Vom 25. Februar bis zum 28. April 2021 haben insgesamt 1.542 Personen an einer Online-Umfrage teilgenommen. Knapp 87 Prozent von ihnen sind Mitglied in einem Karnevalsverein. „Die hohe Teilnahmebereitschaft an der Umfrage zeigt, wie stark das Bedürfnis nach wissenschaftlicher Auseinandersetzung mit dem immateriellen Kulturerbe während der Krise ist. Gerade die kulturelle Praxis gesellschaftlicher Rituale, Bräuche und Feste ist von der Pandemie stark und in ihren Kernelementen betroffen“, betont Prof. Dr. Eva-Maria Seng, Leiterin des Kompetenzzentrums für Kulturerbe. Auch der LRN war in diesem Zusammenhang kontaktiert worden und hatte die Werbetrommel für die Umfrage gerührt.

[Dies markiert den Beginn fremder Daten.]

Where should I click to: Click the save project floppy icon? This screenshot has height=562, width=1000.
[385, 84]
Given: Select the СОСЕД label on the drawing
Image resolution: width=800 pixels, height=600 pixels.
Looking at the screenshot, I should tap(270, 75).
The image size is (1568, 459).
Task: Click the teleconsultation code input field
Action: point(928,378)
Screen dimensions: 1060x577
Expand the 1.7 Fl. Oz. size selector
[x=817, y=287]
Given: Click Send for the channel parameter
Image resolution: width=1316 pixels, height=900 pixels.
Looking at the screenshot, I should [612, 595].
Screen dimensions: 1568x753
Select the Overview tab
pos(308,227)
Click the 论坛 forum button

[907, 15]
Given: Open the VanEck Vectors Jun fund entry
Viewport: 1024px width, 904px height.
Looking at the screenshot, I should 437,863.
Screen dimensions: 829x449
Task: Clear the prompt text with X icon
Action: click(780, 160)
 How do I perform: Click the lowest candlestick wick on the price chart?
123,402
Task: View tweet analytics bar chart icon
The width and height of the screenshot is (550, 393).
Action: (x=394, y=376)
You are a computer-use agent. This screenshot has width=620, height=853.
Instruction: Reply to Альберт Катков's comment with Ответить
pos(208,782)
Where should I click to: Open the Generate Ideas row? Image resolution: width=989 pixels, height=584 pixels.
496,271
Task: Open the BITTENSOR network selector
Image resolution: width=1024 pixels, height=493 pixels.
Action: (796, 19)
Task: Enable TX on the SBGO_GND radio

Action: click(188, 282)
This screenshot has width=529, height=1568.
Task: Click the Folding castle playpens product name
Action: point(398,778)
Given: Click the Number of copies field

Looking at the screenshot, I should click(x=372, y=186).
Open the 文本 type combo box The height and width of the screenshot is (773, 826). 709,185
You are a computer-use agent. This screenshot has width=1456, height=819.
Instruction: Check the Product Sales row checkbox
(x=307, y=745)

Erste Ergebnisse hat das Kompetenzzentrum der Uni Paderborn nun in einer Pressemitteilung vorgestellt. Die Umfrage mache deutlich: Geselligkeit, Gemeinschaft, Frohsinn, Tradition, Gemeinsinn, regionale Identität und Kontinuität zeichnen für 90 Prozent der Befragten den rheinischen Karneval am stärksten aus. „Schon an diesen noch allgemeinen Angaben ist zu erkennen, wie schwer die einzelnen Aspekte in Einklang mit den Restriktionen der Coronapandemie zu bringen sind“, hebt der wissenschaftliche Mitarbeiter Jonas Leineweber hervor.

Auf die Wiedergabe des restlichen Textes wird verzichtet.